PORT DECANTERS
At the Victorian dinner table, when cigars were alight and the decanter of '47 was passed around the table, it was
port that filled the gentlemen's glasses.
Port has long been known as the Englishman's wine. Since the early 18th century, Englishmen have manufactured it in Portugal and shipped it home, and they have drunk it with vigour.
The port decanter was essentially the same as that used for sherry, Madeira and other fortified
wines. It has its origins in the bulbous, long-necked decanter bottle used in the 17th century for serving wine from the cask.
Since this method also ensured that bottled wine could be served free of sediment, the decanter, as it was known by the early 18th century, became a permanent piece of tableware.
EARLY PORT DECANTER DESIGNS
Georgian designers were quick to develop many of the basic shapes that have persisted into this century. These included bottle-shaped and bell-shaped decanters, club-shaped decanters with straight sloping sides and a shoulder, the wide-based ship's decanter and square-sectioned whisky decanters.
Towards the end of the century, most circular decanters were made with two or three raised rings around the neck, to ensure a good grip for a possibly unsteady hand.
Some decanters were engraved with a description of their contents but, generally, engraved silver labels were hung around their necks.
VICTORIAN PORT DECANTER
Early Victorian designers and manufacturers approached the decanter with the same naive exuberance that they brought to all useful or decorative objects.
They borrowed nearly every decanter design of the previous century, and added a few of their own. Although there was no one 'typical' Victorian decanter, fashions gradually changed from the cylindrical Georgian style to a bulbous-bodied,
narrow necked design.
This evolved into an extremely popular late Victorian decanter shape - an imitation of Greek pottery with a slender, unringed neck above an egg-shaped body
resting on a base or foot.
The vogue for cut-glass decoration declined somewhat with the introduction, in the 1830s, of press-moulded glass from America, which looked like cut glass to all but the expert and cost a fraction of the price to produce.
Victorians loved coloured glass. The rich blues and greens of the Bristol factories were particularly popular, as was pinkish-red
cranberry glass.
On the whole, delicate tints such as apple green and amber were favoured. Sometimes colours were simply applied as decorative strips across the surface of a plain glass decanter.
However, because wine is an attractive colour, and because the English were noted for the brilliance of their plain leaded glass, most decanters remained uncoloured.

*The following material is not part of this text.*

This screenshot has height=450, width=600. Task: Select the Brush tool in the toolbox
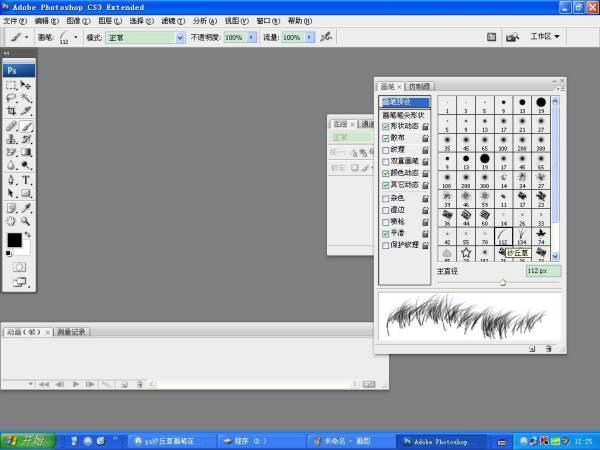tap(26, 127)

The port decanter was never far away when the gentlemen adjourned after dinner to the billiard room for a few frames at the table. Fine port and good cigars were somehow inseparable.
DECANTER GLASS
Glassware varies greatly in price depending an age, and on the method and intricacy of decoration, with 18th-century engraved decanters costing up to £2000 and plain late 19th-century ones perhaps costing as little as £15.
Decanters come in three sizes, the pint, the quart and the magnum (four pints). Fine old port glasses can be found from £10 to £250 or more.
Remember, though, that decanters and glasses in traditional styles are still being produced today so make sure that what you buy is genuinely old.
Decanters and glasses may be engraved with flowers, ferns, fruit, vines and sporting or classical scenes.
Etching with acid was a cheaper technique, which gave much the same effect as engraving. This involved creating a pattern in a protective overlay, then applying add which ate into the surface of the unprotected glass.
COLLECTOR'S NOTES
Decanters frequently came in sets, typically including a pint, a quart and a claret jug with a handle, and were sold with matching glasses. Harrods, for instance, in 1895, was selling 87-piece suites, which had 12 glasses each for sherry, champagne, claret and port.
A port glass was typically somewhat smaller than a claret glass but this was not always the case.
Glassware has an in-built rarity factor owing to its fragility: small, much used and easily-broken items like drinking glasses will therefore always be sought after.
A group of odd drinking glasses displayed randomly in a glass case, however, is not particularly
interesting to look at, so it pays to specialize, rather than snap up any glass that is offered.
Complete sets of glasses with decanters are getting harder to find, but they always look good in a display cabinet.
Glassware is easy to maintain. Keep it clean by washing it in plain soap and water never in a dishwasher. Use a bottle brush to remove any sediment. When polishing the glass, add a little jeweller's rouge to the cloth to give it extra sparkle, and use a chamois leather or a modern substitute.
DRYING GLASS
Decanters should always be thoroughly dried inside to prevent the moisture creating a 'bloom' on the glass, which can permanently disfigure a good decanter.
It is virtually impossible to properly dry the inside with a tea towel but there are two good methods.
You can either use a hair dryer or you can store the decanter upside down in a warm place, such as a slatted airing cupboard. Avoid buying decanters that have a bloom on the inside as it may prove impossible to clean this off.
Stoppers are decorated in the some style as the decanters themselves. Usually they are solid but sometimes they are hollow and tan occasionally be filled and used to measure out a tot. They are liable to he dropped, so check for chips. They should fit the neck snugly.